本日2018年10月19日(金)時点のビットコイン情報をお届けします。
13時頃のビットコイン価格は719,000円前後(時価総額:約12.46兆円)です。

昨日の同時刻帯より1万円ほど安い水準です。
15日に香港Tether社が発行するテザー(USDT)が急落し、ビットコインに資金退避する動きが加速したことで、Tether社と関係が深い取引所BitFinexでは一時7,700ドル台を付けるなど暴騰、他の取引所でも大幅に連れ高となりました。
今週の相場はその上昇分を削る形で右肩下がりの値動きとなっています。

本日の記事では、今週の主な相場要因となったテザー(USDT)の現況と、テックビューロの顧客資産毀損事故により、協会が各取引所に安全資産の保有義務付けを検討する動きなどについて取り上げたいと思います。

 

【1】テザー(USDT)の信用不安と、代替ステーブルコインの存在

香港Tether社が発行するステーブルコイン、テザー(USDT)は発行額と同額の米ドルを同社が保管・管理することで、1USDT≒1米ドルで取引されるよう設計されていますが、15日にテザーに対する信用不安が連鎖的に広がり、一時0.92ドル台まで急落しました。

Tether社が価値の裏付けとなる資産を保管しているかの監査に応じないことから、以前より架空発行や関連会社である香港大手取引所Bitfinexと結託した相場操縦を疑う声が根強くある一方、銀行(法定通貨)を経由せずに資金移動できるステーブルコインは便利なため、USDTは取引量ではビットコインに次ぐ第2位、時価総額でも第8位(20億ドル)と、海外取引所では基軸通貨としての地位を築いています。

疑惑は根強くとも元祖ステーブルコインとも言えるテザーは認知度が高く利用者が多いため、ここまで相場は大きく崩れることなく取引されてきましたが、今回の急落の背景には従来からの信用不安に加え、テザー以外のステーブルコインが続々と開発・提供され始めた影響も大きいと考えられます。

実際、ウィンクルボス兄弟が運営する米仮想通貨取引所ジェミニがNY州規制当局より発行承認を得たステーブルコイン、ジェミニ・ドル(GUSD)の取引高は、今回のテザーの信用不安拡大を受けて急増している模様です。

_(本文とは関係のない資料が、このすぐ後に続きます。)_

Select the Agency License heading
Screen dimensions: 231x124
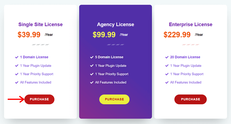(116, 24)
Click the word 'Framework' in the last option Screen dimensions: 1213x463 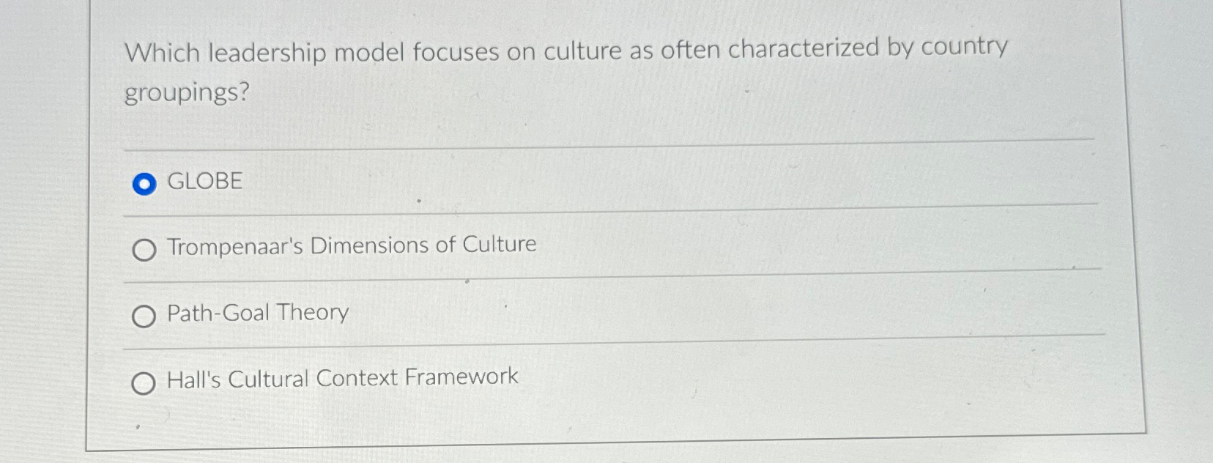coord(461,377)
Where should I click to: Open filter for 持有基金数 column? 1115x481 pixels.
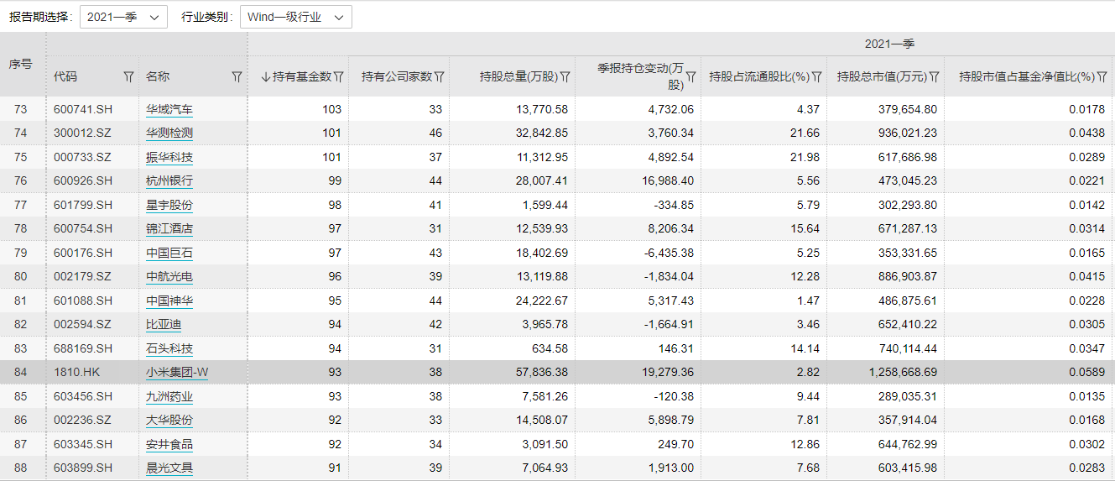(339, 77)
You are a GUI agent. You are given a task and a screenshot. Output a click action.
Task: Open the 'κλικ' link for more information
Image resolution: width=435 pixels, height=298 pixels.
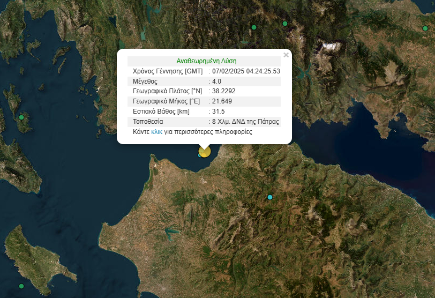(156, 132)
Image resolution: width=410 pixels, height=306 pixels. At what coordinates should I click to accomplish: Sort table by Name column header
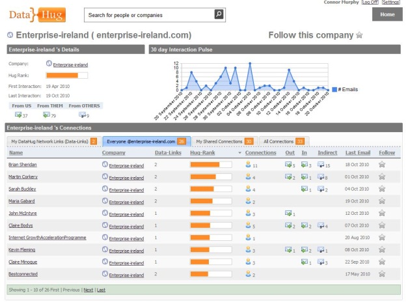(x=16, y=153)
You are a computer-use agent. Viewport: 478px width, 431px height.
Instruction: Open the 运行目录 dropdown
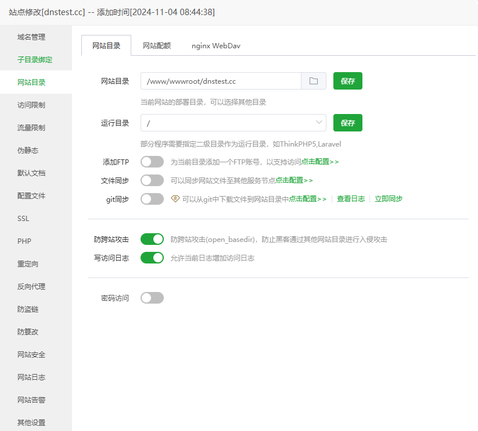pos(318,123)
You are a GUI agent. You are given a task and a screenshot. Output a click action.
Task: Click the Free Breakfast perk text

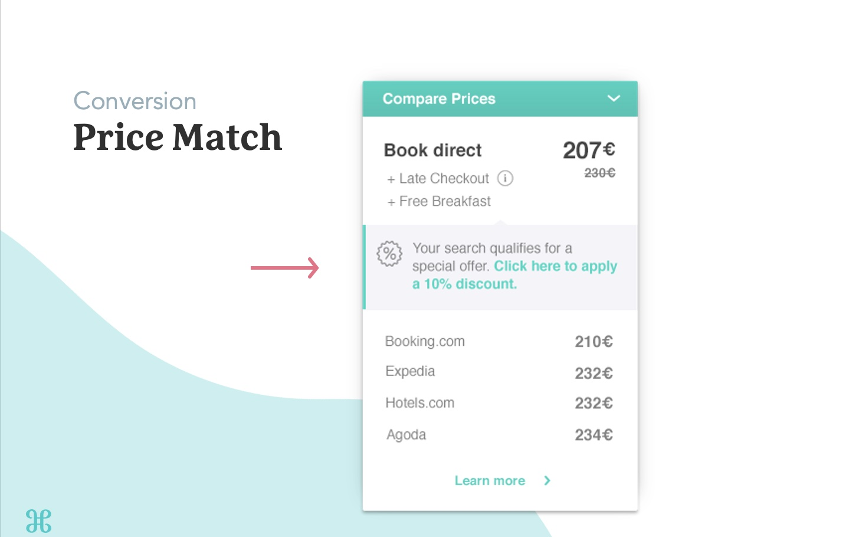click(444, 202)
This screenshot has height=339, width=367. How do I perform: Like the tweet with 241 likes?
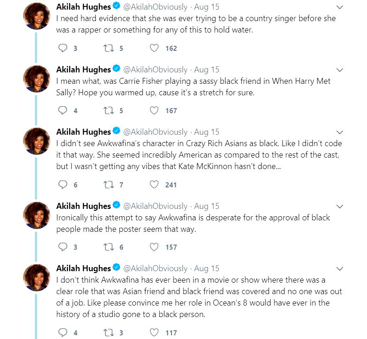click(x=155, y=185)
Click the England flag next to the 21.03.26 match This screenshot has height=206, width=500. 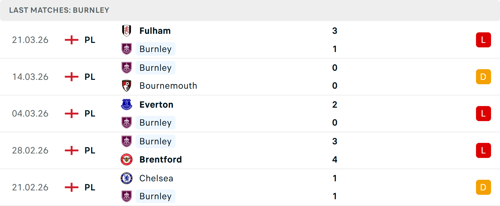[71, 40]
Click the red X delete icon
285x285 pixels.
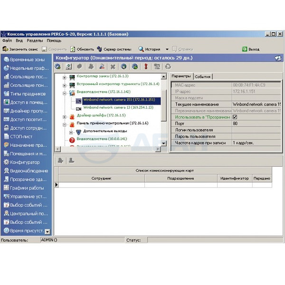point(113,67)
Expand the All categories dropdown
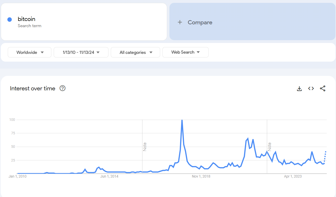Image resolution: width=336 pixels, height=197 pixels. 135,52
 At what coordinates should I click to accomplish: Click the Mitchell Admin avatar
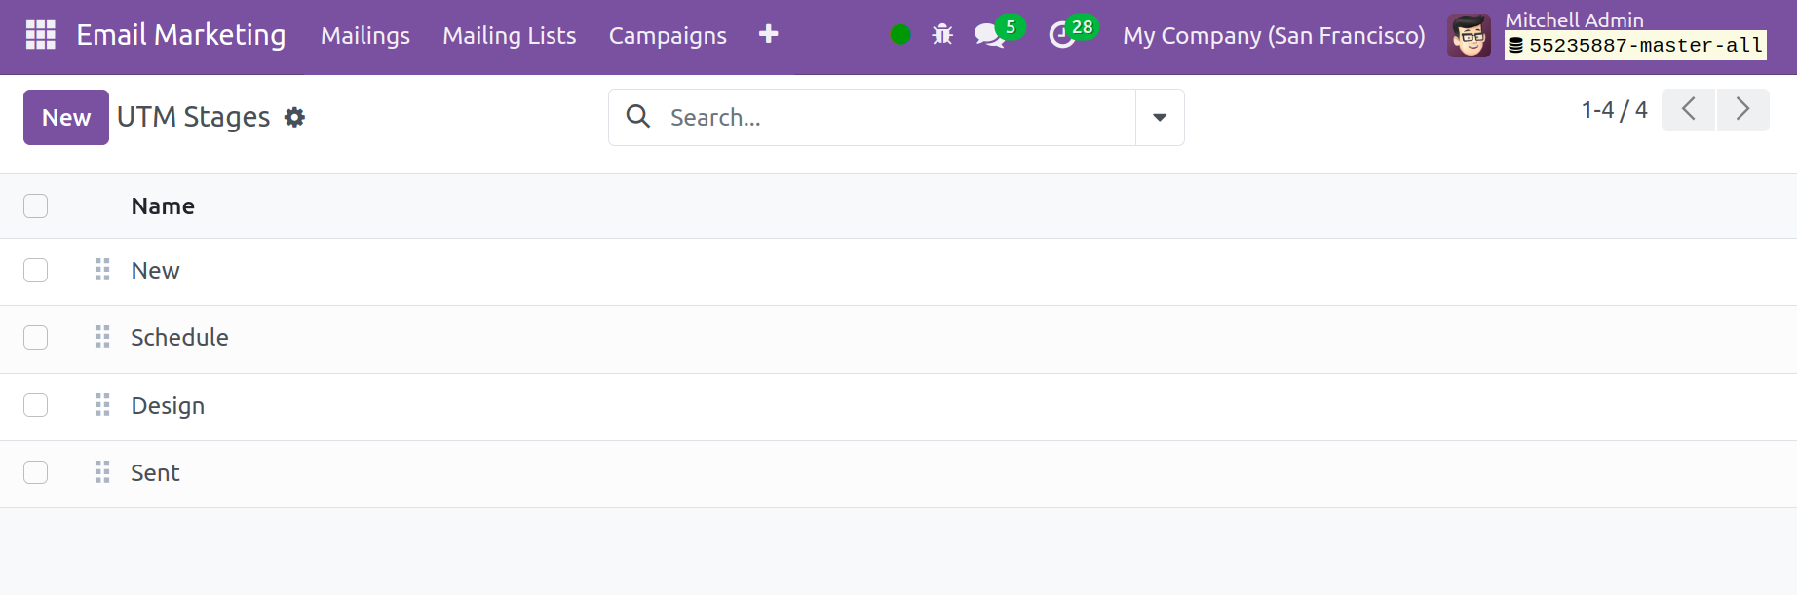click(x=1469, y=36)
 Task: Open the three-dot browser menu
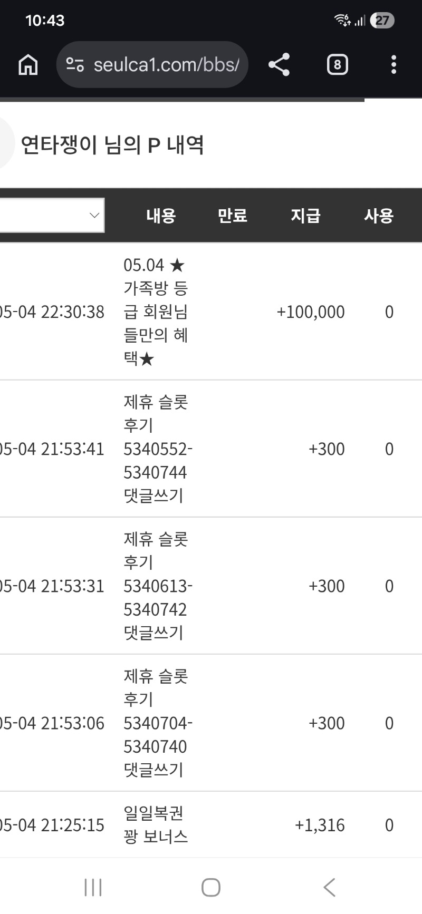point(394,65)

まだまだテザーを利用する投資家や取引所が圧倒的に多く、シェアがすぐに逆転するような雰囲気ではないものの、より信頼度が高い代替品の登場によりテザーのシェアがじわじわと削られていく可能性は高く、また何かのきっかけで再びテザーの信用不安が高まり、相場が大きく変動する場面もありそうです。

jp.cointelegraph.com

 

【2】国内取引所、盗難リスクに備えて安全資産の保有を義務付けか

金融庁から登録を受けた仮想通貨交換業者が加盟する日本仮想通貨交換業協会が、盗難リスクに晒される仮想通貨の額に応じて、預金や国債などの安全資産の保有を会員に義務付ける自主規制案を検討しているとロイターが報じました。

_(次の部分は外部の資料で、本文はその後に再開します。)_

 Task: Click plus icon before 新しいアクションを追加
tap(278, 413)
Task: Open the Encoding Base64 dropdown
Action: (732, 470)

1月にコインチェックが起こした580億円流出事故は自社資産で補填できたものの、9月にテックビューロが起こした70億円流出事故は顧客資産45億円が毀損する事態となり、フィスコに身売りすることで対応することになりましたが、これらの経緯や綱渡り的な対応を金融庁が問題視しているようです。

大手取引所の仮想通貨預かり資産は数百億、数千億レベルとなりますが、安全資産の保有が義務付けられるのは、盗難リスクが高いインターネットに接続したホットウォレット内の残高を基準に算出した額となりそうで、その仕組みによっては減額も可能とみられます。

顧客保護の面では前進する一方、仮想通貨交換業ビジネスは自己資本をこれまで以上に手厚くする必要性が生じることから、ますます大企業グループに集約されていく可能性が高く、160社以上とされる金融庁登録待ち企業も相次ぐ規制強化で申請の撤回が増えていきそうです。

jp.reuters.com

 

本日、こちらからは以上です。

 

本ブログはビットコインなどの情報提供を目的としますが、内容の正確性を保証するものではありません。仮想通貨の取引はご自身の判断で行なってください。